Apple Card: Tying The Ecosystem Together
On the list of Apple’s little-known businesses, the Apple Card must feature near the top.
The tech company’s venture into the world of financial services began in August of last year. In partnership with Goldman Sachs, Apple’s credit card was “designed to help customers lead a healthier financial life”. Or to encourage card users to buy Apple products and services, of course.
How the card helps Apple make money
On its website, the company has made it clear that “there are absolutely no fees associated with Apple Card: no annual, late, international or over-the-limit fees”. Of course, interest charges will be applied to the balances carried forward. But these payments are usually kept by the partnering bank that issues the credit card loans.
Without interest charges and card fees, left for Apple to collect are the merchant fees. Think of the Visa and MasterCard models: every time that one of their cards is swiped, the payment processor takes a cut. These “swipe fees” can add up to 2.5% of the transaction amount, depending on the type of card and transaction. At least some of these fees should be kept by Apple – plus whatever else might have been previously negotiated among the Apple Card partners.
Don't forget, however, that the company would need some of these revenues to cover the costs of offering up to 3% in cash back to cardholders.
All about the ecosystem
Why would Apple, an extraordinarily successful tech device and services company, care to break into the financial services industry?
By now, the reader must have noticed one theme: Apple has been on a mission to integrate its products and services as much as possible. By doing so, the company can offer “one-stop shop” solutions to its users that range from music and video streaming services to payment processing. At the center of it all sits an iPhone, iPad or another of Apple’s big-ticket gadgets.

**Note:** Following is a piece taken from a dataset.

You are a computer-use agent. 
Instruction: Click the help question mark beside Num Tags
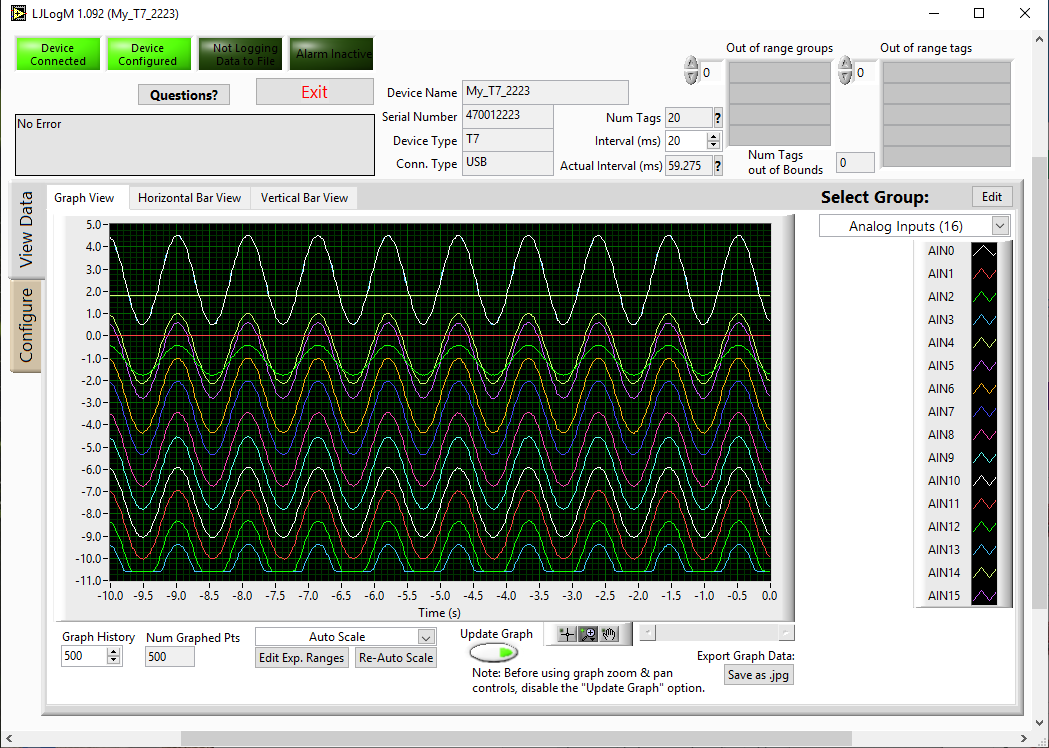(x=718, y=117)
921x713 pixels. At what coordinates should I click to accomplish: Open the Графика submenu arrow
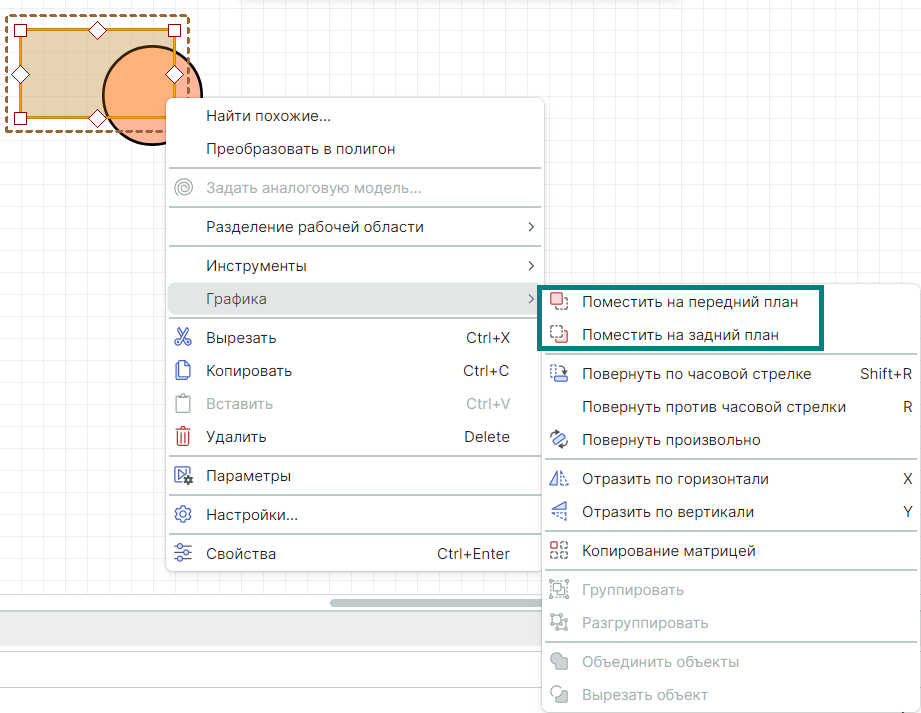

Yes: in the end, it is all about the ecosystem. In fact, I suspect that the Apple Card might only be minimally accretive to the company’s revenues in the foreseeable future, and maybe not at all to earnings. But when cardholders can pocket 3% cash back for acquiring a new iPhone or buying music on iTunes with their Apple Cards, they will probably be more encouraged to transact.
This is probably how the Apple Card can provide the most value to the Cupertino company.